È di 2.500 euro il valore complessivo delle 61 banconote false sequestrate dalla Guardia di Finanza di Potenza nell’ambito di attività di contrasto al cosiddetto “falso nummario”.
L’intervento è stato condotto dal Nucleo di Polizia Economico-Finanziaria, che ha avviato approfondimenti per ricostruire l’intera filiera della contraffazione, partendo anche dal singolo detentore della banconota falsa. Gli accertamenti sono finalizzati a individuare eventuali ipotesi di reato connesse, tra cui truffa e riciclaggio.
La maggior parte delle banconote sequestrate riguarda il taglio da 20 euro, con 29 esemplari per un valore di 580 euro, e quello da 50 euro, con 22 esemplari per un totale di 1.100 euro. Seguono 8 banconote da 100 euro, pari a 800 euro, e 2 da 10 euro. Non risultano invece sequestri di banconote da 5, 200 e 500 euro.
Un supporto alle indagini arriva dal Centro Nazionale Analisi della Banca d’Italia, che trasmette periodicamente al Comando provinciale di Potenza le banconote già riconosciute false. Su questi esemplari vengono svolti ulteriori approfondimenti investigativi per verificare eventuali collegamenti con episodi criminosi registrati nella provincia.
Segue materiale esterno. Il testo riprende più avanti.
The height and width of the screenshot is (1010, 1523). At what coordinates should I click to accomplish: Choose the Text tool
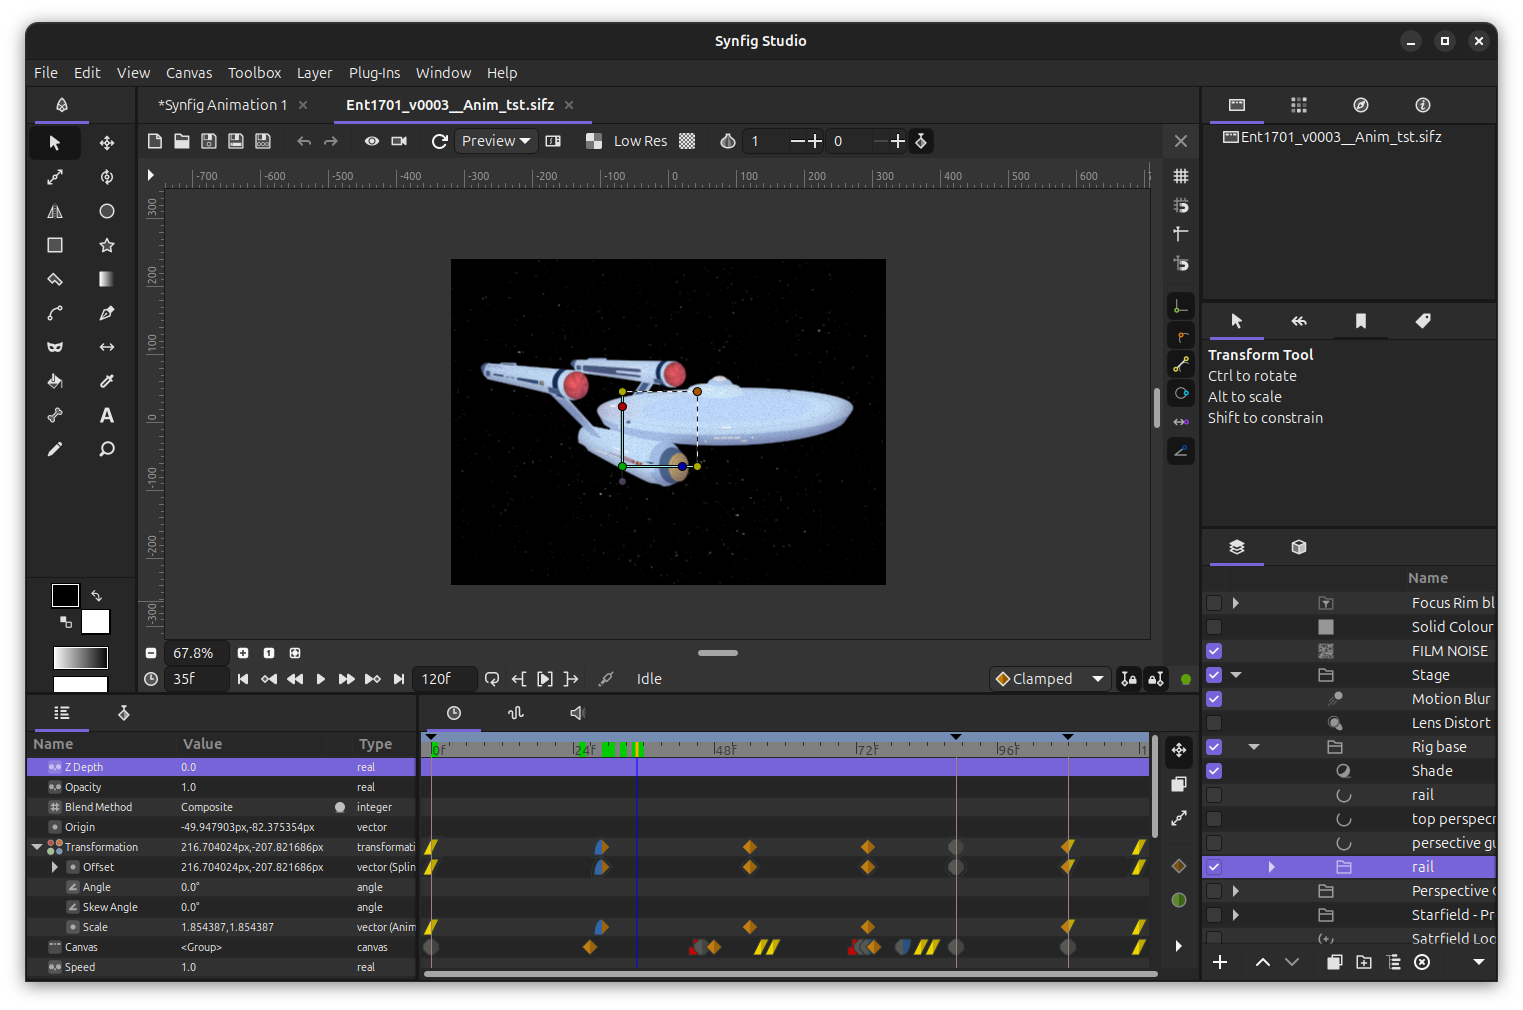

Il contrasto alla criminalità economico-finanziaria e la tutela della sicurezza nella circolazione dell’euro rientrano tra le prerogative affidate al Corpo dal decreto legislativo 19 agosto 2016, n. 177. L’obiettivo è prevenire e reprimere l’immissione sul mercato di denaro contraffatto, a tutela dei mercati e della fiducia dei cittadini nella moneta unica.